RECORDED DATA:
▬▬▬▬▬▬▬▬▬▬
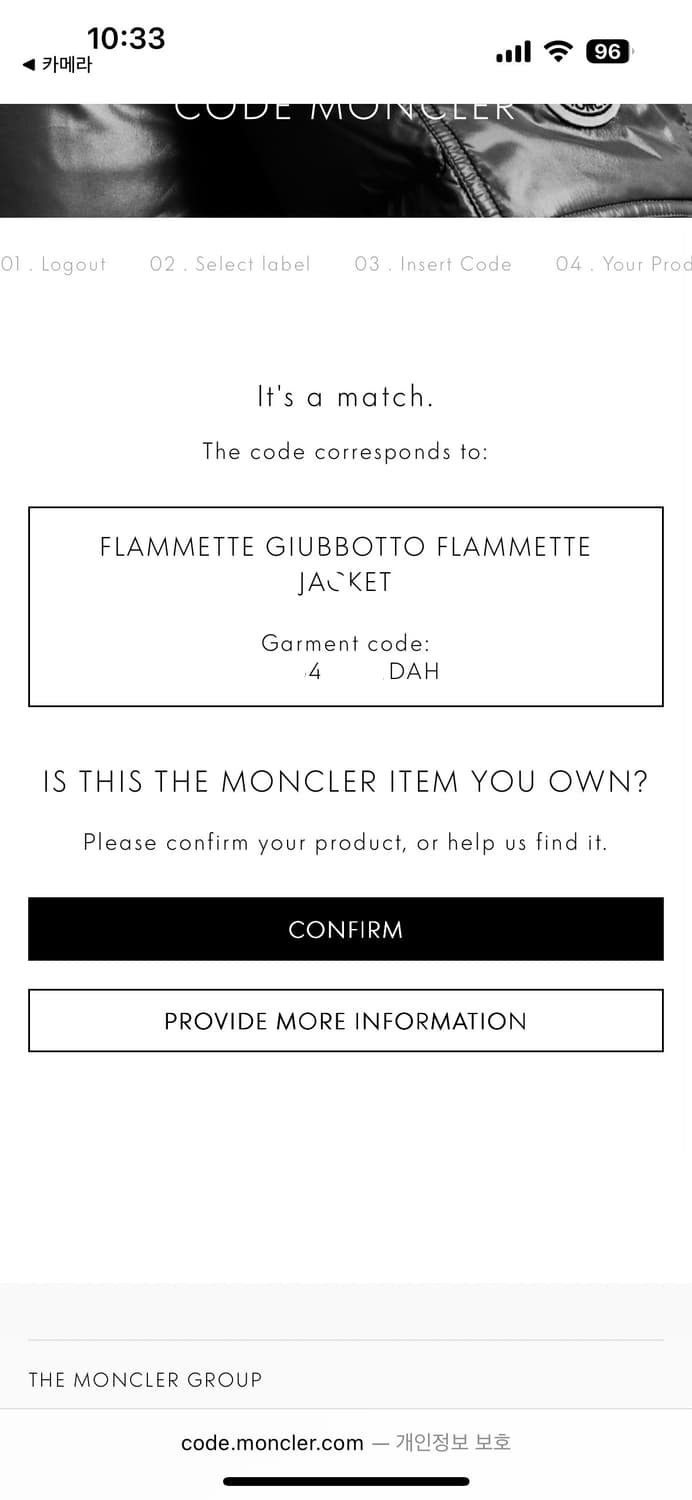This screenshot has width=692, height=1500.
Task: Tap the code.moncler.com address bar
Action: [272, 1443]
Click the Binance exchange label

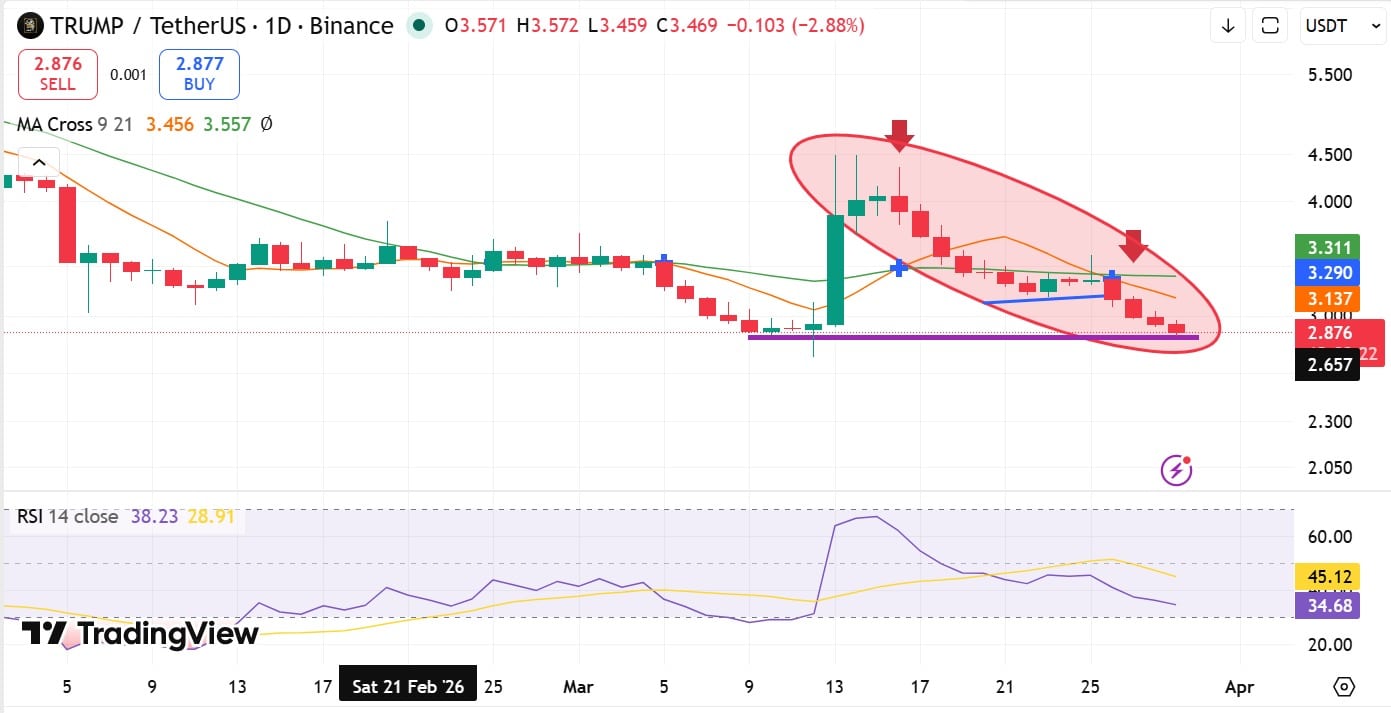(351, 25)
▬▬▬▬▬▬▬▬▬▬
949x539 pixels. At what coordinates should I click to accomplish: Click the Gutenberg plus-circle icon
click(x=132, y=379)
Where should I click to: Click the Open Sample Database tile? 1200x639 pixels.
▬▬▬▬▬▬▬▬▬▬
From the material above, copy exactly the lines between the line holding "949x539 pixels. At" and the line holding "Where should I", inclusive, and only those.

RESULT:
949x539 pixels. At what coordinates should I click to accomplish: Click the Gutenberg plus-circle icon
click(x=132, y=379)
Where should I click to: Click the Open Sample Database tile? 1200x639 pixels.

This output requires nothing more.